De Conocimiento del Oriente

El baniano

El baniano se estira.

Aquí este gigante, como su hermano de la India, no va a asir la tierra con sus manos, pero al enderezarse con un giro de la espalda eleva al cielo sus raíces como fardos de cadenas. El tronco apenas si se eleva algunos pies sobre el ras del suelo, despliega laboriosamente sus miembros como un brazo que jala hacia el haz de cuerdas que empuña. Con un lento estiramiento el monstruo que jala se tensa y trabaja con todas las actitudes del esfuerzo, tan duro que la ruda corteza estalla y los músculos le salen de la piel. Estos empujes ascendentes, flexiones y arquitrabes, torsiones de riñones y espalda, relajamiento de talones, juegos de elevador y de palancas, de brazos que, al enderezarse y descender, parecen elevar el cuerpo de sus coyunturas elásticas. Es un nudo de pitones, es una hidra que de la tierra tenaz se desprende con obstinación. Se diría que el baniano levanta un peso desde la profundidad y lo sostiene con la maquinaria de sus miembros en tensión.

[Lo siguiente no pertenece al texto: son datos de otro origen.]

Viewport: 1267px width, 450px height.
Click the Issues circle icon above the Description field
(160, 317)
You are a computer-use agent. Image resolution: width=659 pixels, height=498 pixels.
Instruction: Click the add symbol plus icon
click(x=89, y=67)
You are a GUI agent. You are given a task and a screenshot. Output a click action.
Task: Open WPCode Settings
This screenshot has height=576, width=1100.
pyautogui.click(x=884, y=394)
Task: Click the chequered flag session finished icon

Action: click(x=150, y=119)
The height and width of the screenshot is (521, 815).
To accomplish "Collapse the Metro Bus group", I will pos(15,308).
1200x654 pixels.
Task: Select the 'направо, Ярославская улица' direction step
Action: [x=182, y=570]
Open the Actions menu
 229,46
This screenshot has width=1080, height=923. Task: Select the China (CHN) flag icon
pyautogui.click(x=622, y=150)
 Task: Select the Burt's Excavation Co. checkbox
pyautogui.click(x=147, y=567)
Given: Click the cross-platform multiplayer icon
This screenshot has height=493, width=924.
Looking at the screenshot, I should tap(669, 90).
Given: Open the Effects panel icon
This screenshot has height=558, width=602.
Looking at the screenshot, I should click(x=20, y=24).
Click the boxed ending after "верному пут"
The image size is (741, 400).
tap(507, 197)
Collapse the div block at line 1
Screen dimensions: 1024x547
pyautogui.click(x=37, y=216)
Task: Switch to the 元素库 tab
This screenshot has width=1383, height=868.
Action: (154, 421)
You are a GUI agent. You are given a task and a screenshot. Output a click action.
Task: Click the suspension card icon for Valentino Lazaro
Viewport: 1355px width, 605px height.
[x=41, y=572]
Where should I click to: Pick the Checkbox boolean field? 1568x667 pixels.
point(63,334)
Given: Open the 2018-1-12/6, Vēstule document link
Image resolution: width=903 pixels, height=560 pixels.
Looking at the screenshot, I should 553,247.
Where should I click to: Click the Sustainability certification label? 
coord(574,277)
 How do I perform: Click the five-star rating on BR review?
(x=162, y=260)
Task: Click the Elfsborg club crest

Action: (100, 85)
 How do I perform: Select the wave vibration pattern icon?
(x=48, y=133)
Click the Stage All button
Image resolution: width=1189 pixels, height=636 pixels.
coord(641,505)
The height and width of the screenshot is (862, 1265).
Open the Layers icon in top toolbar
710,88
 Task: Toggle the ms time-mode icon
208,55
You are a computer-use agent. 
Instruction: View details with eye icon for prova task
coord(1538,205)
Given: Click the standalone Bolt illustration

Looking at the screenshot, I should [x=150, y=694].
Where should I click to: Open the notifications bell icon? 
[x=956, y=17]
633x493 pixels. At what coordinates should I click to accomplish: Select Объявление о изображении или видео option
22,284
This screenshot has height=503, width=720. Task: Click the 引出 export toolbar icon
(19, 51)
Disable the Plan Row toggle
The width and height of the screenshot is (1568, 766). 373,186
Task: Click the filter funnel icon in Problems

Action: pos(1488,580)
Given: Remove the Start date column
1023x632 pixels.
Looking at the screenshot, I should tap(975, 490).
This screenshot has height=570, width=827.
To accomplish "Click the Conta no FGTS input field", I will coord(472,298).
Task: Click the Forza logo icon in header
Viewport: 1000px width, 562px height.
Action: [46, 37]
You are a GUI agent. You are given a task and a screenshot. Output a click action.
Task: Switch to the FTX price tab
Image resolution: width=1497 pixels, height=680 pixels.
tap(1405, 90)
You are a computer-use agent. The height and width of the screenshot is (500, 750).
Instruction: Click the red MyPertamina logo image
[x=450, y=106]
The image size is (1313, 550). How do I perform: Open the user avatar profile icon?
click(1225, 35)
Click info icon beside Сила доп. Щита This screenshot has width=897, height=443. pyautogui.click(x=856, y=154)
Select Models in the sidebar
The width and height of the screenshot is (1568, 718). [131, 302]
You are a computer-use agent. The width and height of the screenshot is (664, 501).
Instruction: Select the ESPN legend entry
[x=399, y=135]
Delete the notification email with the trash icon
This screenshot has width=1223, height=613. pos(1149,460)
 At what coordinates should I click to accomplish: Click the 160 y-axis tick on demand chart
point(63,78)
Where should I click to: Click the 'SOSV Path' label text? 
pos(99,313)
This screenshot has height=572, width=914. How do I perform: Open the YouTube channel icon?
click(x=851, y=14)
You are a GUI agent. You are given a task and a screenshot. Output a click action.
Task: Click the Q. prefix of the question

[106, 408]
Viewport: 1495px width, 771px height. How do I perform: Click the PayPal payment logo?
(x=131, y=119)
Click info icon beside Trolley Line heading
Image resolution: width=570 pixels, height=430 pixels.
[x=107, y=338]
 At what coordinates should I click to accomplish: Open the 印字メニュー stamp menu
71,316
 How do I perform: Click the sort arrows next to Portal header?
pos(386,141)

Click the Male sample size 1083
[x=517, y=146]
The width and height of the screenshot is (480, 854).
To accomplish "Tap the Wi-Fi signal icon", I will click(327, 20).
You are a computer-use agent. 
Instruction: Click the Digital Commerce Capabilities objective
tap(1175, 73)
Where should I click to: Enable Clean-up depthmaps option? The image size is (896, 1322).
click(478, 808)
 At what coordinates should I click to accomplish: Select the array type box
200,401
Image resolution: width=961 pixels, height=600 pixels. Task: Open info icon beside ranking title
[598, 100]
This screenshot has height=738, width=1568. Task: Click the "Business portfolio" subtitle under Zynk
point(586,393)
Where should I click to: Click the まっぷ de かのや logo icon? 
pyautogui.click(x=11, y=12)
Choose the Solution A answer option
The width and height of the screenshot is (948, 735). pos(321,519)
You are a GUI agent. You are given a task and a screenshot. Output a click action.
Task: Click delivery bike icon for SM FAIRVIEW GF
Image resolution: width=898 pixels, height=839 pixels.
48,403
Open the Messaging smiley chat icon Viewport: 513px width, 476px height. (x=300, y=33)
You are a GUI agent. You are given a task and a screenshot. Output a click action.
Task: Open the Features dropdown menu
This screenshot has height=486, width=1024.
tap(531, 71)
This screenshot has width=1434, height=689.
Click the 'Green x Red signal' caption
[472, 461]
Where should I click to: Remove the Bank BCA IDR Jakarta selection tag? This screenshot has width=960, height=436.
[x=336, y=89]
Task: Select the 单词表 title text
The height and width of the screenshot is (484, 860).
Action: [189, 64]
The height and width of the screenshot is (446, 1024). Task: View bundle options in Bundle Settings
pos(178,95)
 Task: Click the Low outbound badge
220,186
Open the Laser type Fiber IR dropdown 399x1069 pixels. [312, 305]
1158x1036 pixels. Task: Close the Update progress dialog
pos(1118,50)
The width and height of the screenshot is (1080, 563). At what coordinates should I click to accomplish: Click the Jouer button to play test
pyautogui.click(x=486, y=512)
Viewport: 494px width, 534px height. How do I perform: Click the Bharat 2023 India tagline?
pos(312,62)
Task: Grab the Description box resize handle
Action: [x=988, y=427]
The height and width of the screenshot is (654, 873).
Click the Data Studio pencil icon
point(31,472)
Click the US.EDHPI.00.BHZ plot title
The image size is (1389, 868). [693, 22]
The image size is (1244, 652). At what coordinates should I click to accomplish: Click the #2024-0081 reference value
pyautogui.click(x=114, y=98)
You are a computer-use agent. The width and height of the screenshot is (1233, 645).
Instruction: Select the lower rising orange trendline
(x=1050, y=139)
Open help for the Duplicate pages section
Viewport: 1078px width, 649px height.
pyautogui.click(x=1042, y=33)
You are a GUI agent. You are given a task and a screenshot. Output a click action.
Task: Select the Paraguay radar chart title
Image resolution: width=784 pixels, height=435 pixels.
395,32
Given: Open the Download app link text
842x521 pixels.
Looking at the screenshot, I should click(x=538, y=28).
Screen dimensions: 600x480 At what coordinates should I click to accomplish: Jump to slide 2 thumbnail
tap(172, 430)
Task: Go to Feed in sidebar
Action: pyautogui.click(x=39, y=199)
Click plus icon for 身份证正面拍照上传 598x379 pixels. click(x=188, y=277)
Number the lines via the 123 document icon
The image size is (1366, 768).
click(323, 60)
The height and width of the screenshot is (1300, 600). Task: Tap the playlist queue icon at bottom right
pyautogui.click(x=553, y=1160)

Honrado por la humilde tribu es, a la entrada de las aldeas, el patriarca revestido con un follaje umbroso. Se ha colocado un repositorio de ofrendas al pie de él, un altar con una figura de piedra, y en su interior el domo de sus ramas. Él, guardián del lugar, dueño del suelo que contiene a la población de sus raíces, persiste y, adonde quiera que se proyecte su sombra, ya sea que se quede solo con los niños, o que a la hora en que toda la aldea se reúne bajo las salientes tortuosas de sus ramas, los rosados rayos de la luna pasan a través de las aperturas de su bóveda que iluminan con su velo dorado el conciliábulo, el coloso conforme el segundo añadido a sus siglos persevera con imperceptible esfuerzo.

En todas partes la mitología ha honrado a los héroes dadores de agua a una región, arrancando una gran roca, para librar la boca obstruida de una fuente. Veo en el baniano de  pie un Hércules vegetal, inmóvil en el monumento de su labor con majestuosidad. ¿No sería acaso él el monstruo encadenado que vence la avara resistencia de la tierra, para quien la fuente surge y se desborda, haciendo que la yerba se extienda a lo lejos y el agua recobre ahora su nivel en el arrozal? Él se expande.

Pintura

Que se fije por las cuatro esquinas esta pieza de seda y no pondré en ella el cielo, ni el mar y sus ríos, ni el bosque, ni los montes seducirán mi arte. Pero de arriba abajo y de un borde hasta el otro, como entre dos nuevos horizontes, con mano rústica pintaré la tierra. Los límites de las comarcas, las divisiones de los campos serán dibujadas con exactitud, los que están ya roturados, los que tienen de pie al batallón de gavillas. Ningún árbol faltará, la más pequeña casa será representada con ingenua laboriosidad. Si se mira con cuidado, se distinguirá a la gente, como ésta que con el quitasol en la mano franquea un puentecillo de piedras, aquélla que lava sus cubetas en la charca, esa pequeña silla que camina sobre las espaldas de sus dos portadores y ese paciente labriego que a lo largo de un surco conduce a otro surco. Un largo camino bordeado por una doble hilera de barcas atraviesa la tela, y en una de sus duelas circulares se ve, en un fragmento de azul en lugar de agua, las tres cuartas partes de la luna ligeramente amarilla.